═══ PASSAGE FOR REVIEW

Are Face Shields a Better Option Than Face Masks for Protection From COVID-19?

The skeptical cardiologist fully endorses public health recommendations (and in some cases mandates) to wear face coverings to reduce the spread of COVID-19.

In response to an alarming rise of COVID-19 cases after easing of restrictions in his state, even Texas governor Gov. Greg Abbott issued a statewide mask mandate on July 2.. First-time violators will be issued a warning, though repeat offenders could be fined up to $250.

Texans living in counties with more than 20 coronavirus cases must wear a face covering over the nose and mouth while in a business or other building open to the public, as well as outdoor public spaces, whenever social distancing is not possible.

The Texan mandate provides exceptions for children under age 10 , people who have a medical condition that prevents them from wearing a mask, people who are eating or drinking, and people who are exercising outdoors.

Although I don’t have any lung condition that would prevent me from wearing a mask, due to a skin condition that affects my cheeks I find wearing masks to be  incredibly uncomfortable. One that makes prolonged wearing such as when seeing patients in the office a grueling experience.

Consequently, when I spotted an  article entitled  Moving Personal Protective Equipment Into the Community:Face Shields and Containment of COVID-19 my ears perked up.

══════
═══ DATA FOR REVIEW

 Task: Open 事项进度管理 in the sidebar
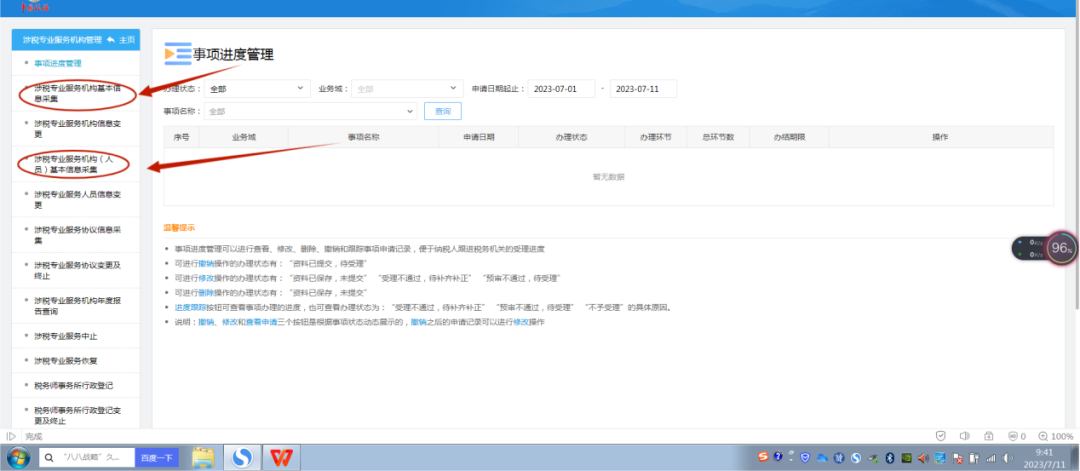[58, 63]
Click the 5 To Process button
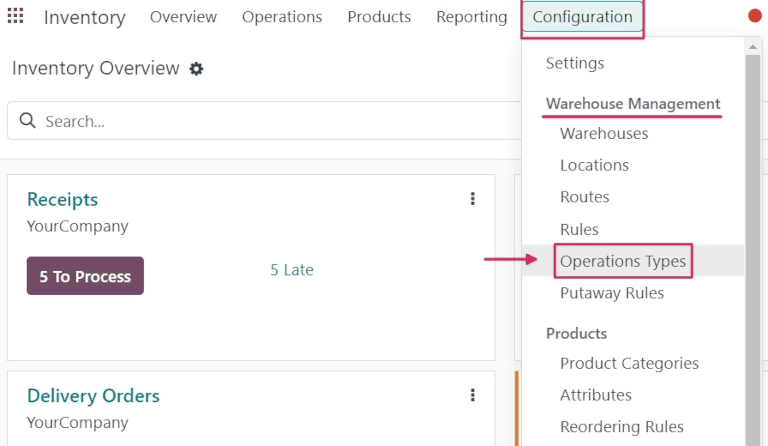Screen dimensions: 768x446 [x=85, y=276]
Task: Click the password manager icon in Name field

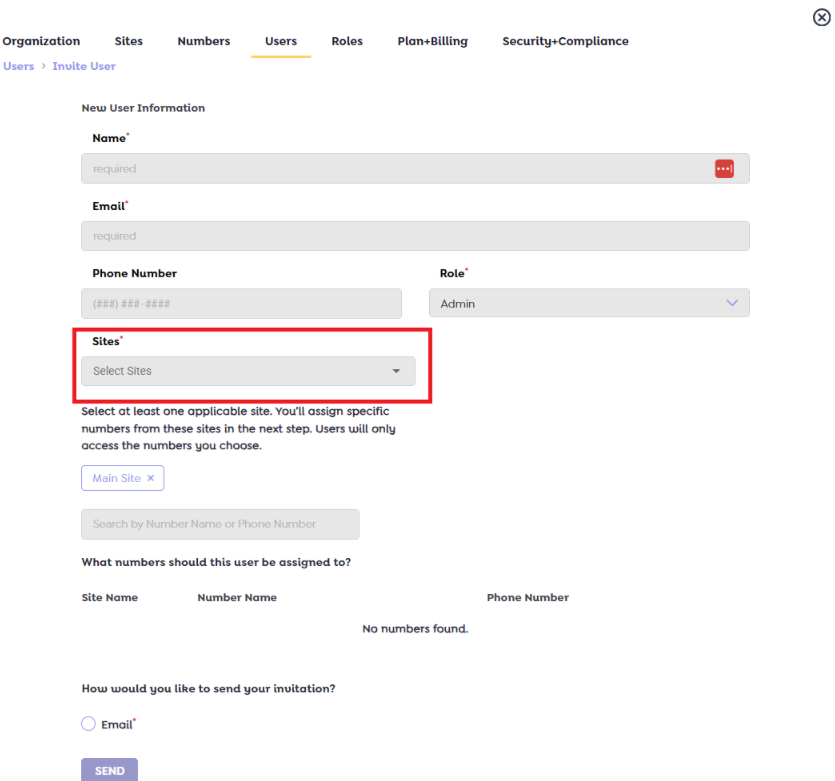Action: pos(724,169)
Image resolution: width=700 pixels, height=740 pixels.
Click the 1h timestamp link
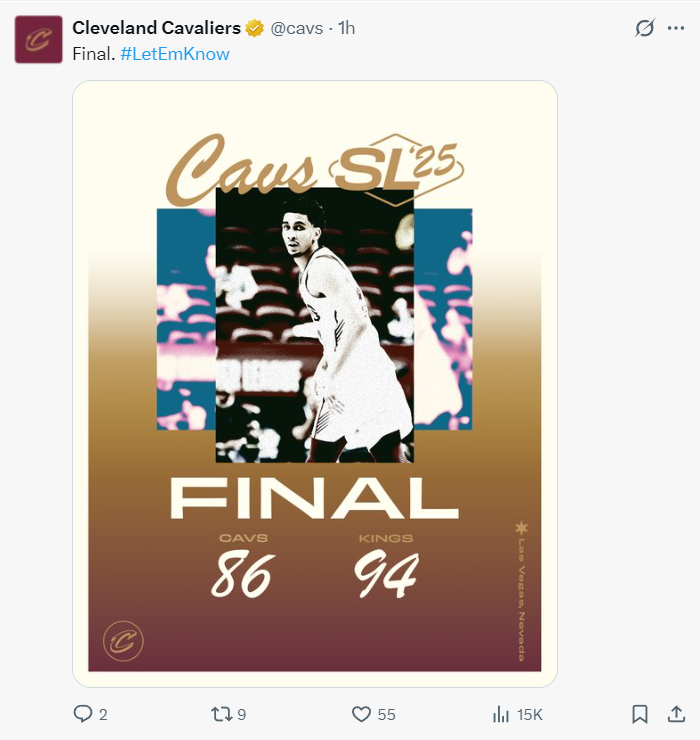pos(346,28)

══════

EXPLORE THE MATERIAL
[1] In the face shields passage, what is the most that repeat offenders of the Texas mask mandate could be fined?
[2] Summarize the face shields passage in two sentences.
[3] Pick up the face shields passage after its last sentence and continue it.

EXPECTED OUTPUTS
[1] Up to $250.

[2] The skeptical cardiologist endorses face-covering recommendations, and the passage describes Texas Governor Greg Abbott's July 2 statewide mask mandate, including its fines, where it applies, and its exceptions. Because a skin condition on the writer's cheeks makes wearing masks incredibly uncomfortable, an article on face shields and containment of COVID-19 caught the writer's attention.

[3]
Written by a trio of  infectious disease expert at the University of Iowa (Eli N. Perencevich, MD, MS1,2; Daniel J. Diekema, MD, MS2; Michael B. Edmond, MD, MPH, MPA2) the JAMA Vewpoint posits  that “face shields may provide a better option” than face masks for those in the community during COVID-19.

Arguments for the Efficacy of Face Shields

What factors make shields potentially a better option?

The authors feel availability of face shields is “currently greater than that of medical masks.” because “face shields require no special materials for fabrication and production lines can be repurposed fairly rapidly.”

They also note some practical advantages for shields over masks:

While medical masks have limited durability and little potential for reprocessing, face shields can be reused indefinitely and are easily cleaned with soap and water, or common household disinfectants. They are comfortable to wear, protect the portals of viral entry, and reduce the potential for autoinoculation by preventing the wearer from touching their face. People wearing medical masks often have to remove them to communicate with others around them; this is not necessary with face shields. The use of a face shield is also a reminder to maintain social distancing, but allows visibility of facial expressions and lip movements for speech perception.

As evidence for shields effectiveness the authors cite a 2014 Journal of Occupational and Environmental Hygiene study, in which researchers at the National Institute for Occupational Safety and Health placed a face shield on a breathing robot and had another robot 18 inches away “cough out” flu virus.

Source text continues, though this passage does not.